● INSTRUCTIONS TO FOLLOW: The lines below are to be quoted exactly, from the first through the one that contains "Career (153, 2386)".

● THE DATA:
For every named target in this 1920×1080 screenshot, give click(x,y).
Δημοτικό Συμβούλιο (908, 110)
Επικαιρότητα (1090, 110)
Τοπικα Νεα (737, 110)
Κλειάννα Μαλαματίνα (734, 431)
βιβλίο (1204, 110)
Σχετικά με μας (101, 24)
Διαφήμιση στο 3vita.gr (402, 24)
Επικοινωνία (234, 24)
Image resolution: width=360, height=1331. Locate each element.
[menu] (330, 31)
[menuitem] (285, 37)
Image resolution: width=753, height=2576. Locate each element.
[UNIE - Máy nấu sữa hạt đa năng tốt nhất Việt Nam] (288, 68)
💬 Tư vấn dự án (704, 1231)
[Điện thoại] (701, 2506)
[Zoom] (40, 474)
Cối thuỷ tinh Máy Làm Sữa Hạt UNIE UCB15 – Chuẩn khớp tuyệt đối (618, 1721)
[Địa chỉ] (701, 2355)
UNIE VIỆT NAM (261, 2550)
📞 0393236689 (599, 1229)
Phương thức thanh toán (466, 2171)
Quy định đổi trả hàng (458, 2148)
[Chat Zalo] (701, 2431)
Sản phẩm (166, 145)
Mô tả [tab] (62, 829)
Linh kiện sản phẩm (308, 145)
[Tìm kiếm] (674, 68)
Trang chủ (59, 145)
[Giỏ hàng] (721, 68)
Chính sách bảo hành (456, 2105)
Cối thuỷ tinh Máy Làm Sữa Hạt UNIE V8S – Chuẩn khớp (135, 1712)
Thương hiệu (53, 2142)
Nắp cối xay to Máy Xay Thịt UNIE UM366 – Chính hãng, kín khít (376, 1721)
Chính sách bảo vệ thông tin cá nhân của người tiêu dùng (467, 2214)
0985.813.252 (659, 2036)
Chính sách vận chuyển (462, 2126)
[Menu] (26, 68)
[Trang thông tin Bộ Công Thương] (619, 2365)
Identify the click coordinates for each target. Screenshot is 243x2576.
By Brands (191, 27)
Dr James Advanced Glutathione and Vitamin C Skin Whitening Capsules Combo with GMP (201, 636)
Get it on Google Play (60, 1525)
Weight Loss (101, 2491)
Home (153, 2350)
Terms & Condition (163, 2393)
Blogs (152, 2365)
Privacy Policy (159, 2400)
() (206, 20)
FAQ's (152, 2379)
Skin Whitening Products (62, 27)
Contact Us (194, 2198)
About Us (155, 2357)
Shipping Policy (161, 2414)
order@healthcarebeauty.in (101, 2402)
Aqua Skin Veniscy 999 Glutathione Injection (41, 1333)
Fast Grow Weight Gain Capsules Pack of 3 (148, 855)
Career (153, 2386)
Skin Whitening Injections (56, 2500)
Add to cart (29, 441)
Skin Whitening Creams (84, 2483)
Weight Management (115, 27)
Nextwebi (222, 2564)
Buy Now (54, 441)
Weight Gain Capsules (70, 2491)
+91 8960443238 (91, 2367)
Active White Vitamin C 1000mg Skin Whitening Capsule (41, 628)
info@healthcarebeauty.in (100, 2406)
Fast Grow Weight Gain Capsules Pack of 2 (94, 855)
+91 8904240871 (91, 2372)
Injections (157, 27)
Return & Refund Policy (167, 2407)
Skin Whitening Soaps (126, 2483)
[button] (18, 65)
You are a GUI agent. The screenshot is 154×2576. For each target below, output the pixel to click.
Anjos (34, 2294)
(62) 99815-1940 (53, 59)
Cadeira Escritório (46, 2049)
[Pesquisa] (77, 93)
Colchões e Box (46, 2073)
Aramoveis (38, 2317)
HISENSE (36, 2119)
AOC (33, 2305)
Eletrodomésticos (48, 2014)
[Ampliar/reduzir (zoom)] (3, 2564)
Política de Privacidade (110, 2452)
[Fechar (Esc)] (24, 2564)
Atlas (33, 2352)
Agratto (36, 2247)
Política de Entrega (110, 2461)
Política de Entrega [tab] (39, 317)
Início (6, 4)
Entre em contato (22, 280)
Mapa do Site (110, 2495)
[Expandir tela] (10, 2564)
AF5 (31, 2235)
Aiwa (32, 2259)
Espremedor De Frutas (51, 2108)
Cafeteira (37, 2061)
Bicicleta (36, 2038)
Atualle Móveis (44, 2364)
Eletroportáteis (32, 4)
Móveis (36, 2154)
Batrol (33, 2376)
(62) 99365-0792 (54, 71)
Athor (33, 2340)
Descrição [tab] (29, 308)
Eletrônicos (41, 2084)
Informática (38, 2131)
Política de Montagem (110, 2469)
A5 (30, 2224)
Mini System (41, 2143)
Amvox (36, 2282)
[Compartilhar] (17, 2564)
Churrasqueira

● ANSWER BOX:
For every named target in this 1920×1080 screenshot, give click(x,y).
Δημοτικό Συμβούλιο (908, 110)
Επικαιρότητα (1090, 110)
Τοπικα Νεα (737, 110)
Κλειάννα Μαλαματίνα (734, 431)
βιβλίο (1204, 110)
Σχετικά με μας (101, 24)
Διαφήμιση στο 3vita.gr (402, 24)
Επικοινωνία (234, 24)
Image resolution: width=360, height=1331. Locate each element.
[menu] (330, 31)
[menuitem] (285, 37)
Image resolution: width=753, height=2576. Locate each element.
[UNIE - Máy nấu sữa hạt đa năng tốt nhất Việt Nam] (288, 68)
💬 Tư vấn dự án (704, 1231)
[Điện thoại] (701, 2506)
[Zoom] (40, 474)
Cối thuỷ tinh Máy Làm Sữa Hạt UNIE UCB15 – Chuẩn khớp tuyệt đối (618, 1721)
[Địa chỉ] (701, 2355)
UNIE VIỆT NAM (261, 2550)
📞 0393236689 (599, 1229)
Phương thức thanh toán (466, 2171)
Quy định đổi trả hàng (458, 2148)
[Chat Zalo] (701, 2431)
Sản phẩm (166, 145)
Mô tả [tab] (62, 829)
Linh kiện sản phẩm (308, 145)
[Tìm kiếm] (674, 68)
Trang chủ (59, 145)
[Giỏ hàng] (721, 68)
Chính sách bảo hành (456, 2105)
Cối thuỷ tinh Máy Làm Sữa Hạt UNIE V8S – Chuẩn khớp (135, 1712)
Thương hiệu (53, 2142)
Nắp cối xay to Máy Xay Thịt UNIE UM366 – Chính hãng, kín khít (376, 1721)
Chính sách bảo vệ thông tin cá nhân của người tiêu dùng (467, 2214)
0985.813.252 (659, 2036)
Chính sách vận chuyển (462, 2126)
[Menu] (26, 68)
[Trang thông tin Bộ Công Thương] (619, 2365)
Identify the click coordinates for each target. Screenshot is 243x2576.
By Brands (191, 27)
Dr James Advanced Glutathione and Vitamin C Skin Whitening Capsules Combo with GMP (201, 636)
Get it on Google Play (60, 1525)
Weight Loss (101, 2491)
Home (153, 2350)
Terms & Condition (163, 2393)
Blogs (152, 2365)
Privacy Policy (159, 2400)
() (206, 20)
FAQ's (152, 2379)
Skin Whitening Products (62, 27)
Contact Us (194, 2198)
About Us (155, 2357)
Shipping Policy (161, 2414)
order@healthcarebeauty.in (101, 2402)
Aqua Skin Veniscy 999 Glutathione Injection (41, 1333)
Fast Grow Weight Gain Capsules Pack of 3 (148, 855)
Career (153, 2386)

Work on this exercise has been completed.